Miss Waters looked a trifle disappointed.
“Well, then,” she said. “Go ahead working until your time’s up, and then I’ll walk up to the Library with you.”
Aghast, horrified, Rosaleen pretended to draw, thinking desperately of some means of getting rid of Miss Waters. While all the time she could hear Miss Waters getting ready, scrabbling about in her bedroom, dropping things, and hunting for other things in bureau drawers. Presently she came out, and in spite of the mild October day, she was wearing her dreadful old sealskin coat with the high, puffed shoulders that made her look so huddled, and perched high on her cottony hair, the small fur hat that always blew off. It was always an infliction for Rosaleen to walk with this poor old scarecrow, and on this day it was nothing short of torture.

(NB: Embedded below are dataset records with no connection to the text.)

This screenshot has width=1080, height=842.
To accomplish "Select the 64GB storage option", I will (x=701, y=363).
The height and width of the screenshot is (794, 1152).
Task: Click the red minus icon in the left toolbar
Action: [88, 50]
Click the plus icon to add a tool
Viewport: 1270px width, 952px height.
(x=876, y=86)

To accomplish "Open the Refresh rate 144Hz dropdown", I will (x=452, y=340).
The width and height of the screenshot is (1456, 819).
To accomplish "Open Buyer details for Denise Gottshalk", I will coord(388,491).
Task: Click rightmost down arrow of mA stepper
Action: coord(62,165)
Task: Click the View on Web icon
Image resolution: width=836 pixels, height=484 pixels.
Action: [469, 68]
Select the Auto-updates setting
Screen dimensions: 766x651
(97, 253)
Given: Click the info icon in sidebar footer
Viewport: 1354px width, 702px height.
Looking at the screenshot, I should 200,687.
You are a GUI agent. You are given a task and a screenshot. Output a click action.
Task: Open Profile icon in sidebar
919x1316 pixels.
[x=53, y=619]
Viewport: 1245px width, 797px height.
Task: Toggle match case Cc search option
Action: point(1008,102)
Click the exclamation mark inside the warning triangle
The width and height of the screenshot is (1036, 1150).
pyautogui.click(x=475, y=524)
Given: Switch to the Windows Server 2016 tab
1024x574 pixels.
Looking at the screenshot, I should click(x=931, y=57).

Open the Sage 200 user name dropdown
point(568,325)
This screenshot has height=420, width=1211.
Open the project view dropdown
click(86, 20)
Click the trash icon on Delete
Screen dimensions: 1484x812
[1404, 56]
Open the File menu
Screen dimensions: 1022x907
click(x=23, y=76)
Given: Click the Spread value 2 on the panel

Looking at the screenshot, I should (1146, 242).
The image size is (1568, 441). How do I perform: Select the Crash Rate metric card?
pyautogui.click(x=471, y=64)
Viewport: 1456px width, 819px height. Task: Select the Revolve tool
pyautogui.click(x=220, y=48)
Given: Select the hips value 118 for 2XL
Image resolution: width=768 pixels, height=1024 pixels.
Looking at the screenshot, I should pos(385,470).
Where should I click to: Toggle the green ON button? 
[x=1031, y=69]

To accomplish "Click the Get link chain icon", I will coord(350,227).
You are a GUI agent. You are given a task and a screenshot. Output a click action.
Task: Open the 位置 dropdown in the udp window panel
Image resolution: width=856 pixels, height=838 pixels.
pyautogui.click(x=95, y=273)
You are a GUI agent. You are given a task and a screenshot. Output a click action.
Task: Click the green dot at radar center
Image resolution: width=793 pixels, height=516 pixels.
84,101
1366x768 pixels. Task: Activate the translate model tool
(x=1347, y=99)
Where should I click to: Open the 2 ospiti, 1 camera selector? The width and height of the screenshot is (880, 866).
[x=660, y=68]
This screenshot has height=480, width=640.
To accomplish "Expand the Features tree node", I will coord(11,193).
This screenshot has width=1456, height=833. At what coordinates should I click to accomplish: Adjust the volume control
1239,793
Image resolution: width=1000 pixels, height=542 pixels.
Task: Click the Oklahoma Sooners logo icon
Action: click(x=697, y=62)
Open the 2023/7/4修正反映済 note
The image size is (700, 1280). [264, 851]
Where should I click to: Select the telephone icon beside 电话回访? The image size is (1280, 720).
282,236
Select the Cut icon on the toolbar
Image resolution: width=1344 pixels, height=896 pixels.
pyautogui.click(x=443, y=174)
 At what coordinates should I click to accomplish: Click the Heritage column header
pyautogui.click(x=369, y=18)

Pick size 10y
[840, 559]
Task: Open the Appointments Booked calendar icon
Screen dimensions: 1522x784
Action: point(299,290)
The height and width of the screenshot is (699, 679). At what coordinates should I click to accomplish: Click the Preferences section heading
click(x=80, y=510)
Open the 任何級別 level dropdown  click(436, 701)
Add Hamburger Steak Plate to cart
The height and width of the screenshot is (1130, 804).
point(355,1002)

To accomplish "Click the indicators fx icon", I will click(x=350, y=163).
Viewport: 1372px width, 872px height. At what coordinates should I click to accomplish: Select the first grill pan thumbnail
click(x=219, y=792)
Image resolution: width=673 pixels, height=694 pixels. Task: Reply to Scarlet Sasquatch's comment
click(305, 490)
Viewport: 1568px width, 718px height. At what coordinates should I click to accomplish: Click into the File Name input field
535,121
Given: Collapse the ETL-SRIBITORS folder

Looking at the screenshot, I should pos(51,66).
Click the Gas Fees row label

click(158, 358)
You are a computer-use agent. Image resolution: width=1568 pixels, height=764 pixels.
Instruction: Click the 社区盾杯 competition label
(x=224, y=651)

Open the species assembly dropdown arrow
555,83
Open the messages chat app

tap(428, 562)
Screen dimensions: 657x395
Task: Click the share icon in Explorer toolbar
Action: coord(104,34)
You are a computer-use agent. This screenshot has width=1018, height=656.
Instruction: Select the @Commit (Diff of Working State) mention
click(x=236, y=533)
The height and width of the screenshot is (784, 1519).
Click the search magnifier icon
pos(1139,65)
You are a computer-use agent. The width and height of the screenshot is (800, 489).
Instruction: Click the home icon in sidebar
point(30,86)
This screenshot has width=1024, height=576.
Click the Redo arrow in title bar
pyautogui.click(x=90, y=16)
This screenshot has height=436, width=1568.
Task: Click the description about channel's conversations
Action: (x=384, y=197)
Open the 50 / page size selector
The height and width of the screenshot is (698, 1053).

Sedately, arm in arm, they walked along Tenth Street and turned up Fifth Avenue, Miss Waters leaning heavily upon Rosaleen and chattering with youthful exuberance, roguishly aware of the glances that followed her. And her hat did blow off, and bowled along ahead of them, like a dusty, terrified little animal, until a man stopped it with his foot and with disdain and in silence returned it to the dishevelled artist. She thanked him, giggling, gathering her cottony hair in both hands to stuff it back under the hat.
“I thought I had a pin in it,” she explained.
After this, she looked wilder than ever, and the rough October wind swirling about her skirts revealed a hole in each of her stockings. And presently she gave a dismayed shriek, and clutched her sealskin coat about her.
“Oh!” she cried. “The button’s just come off!”
“What button?” asked Rosaleen.
“The button on my coat. Have you a pin, my dear?”
“I’m sorry, but I haven’t. Does it matter much?”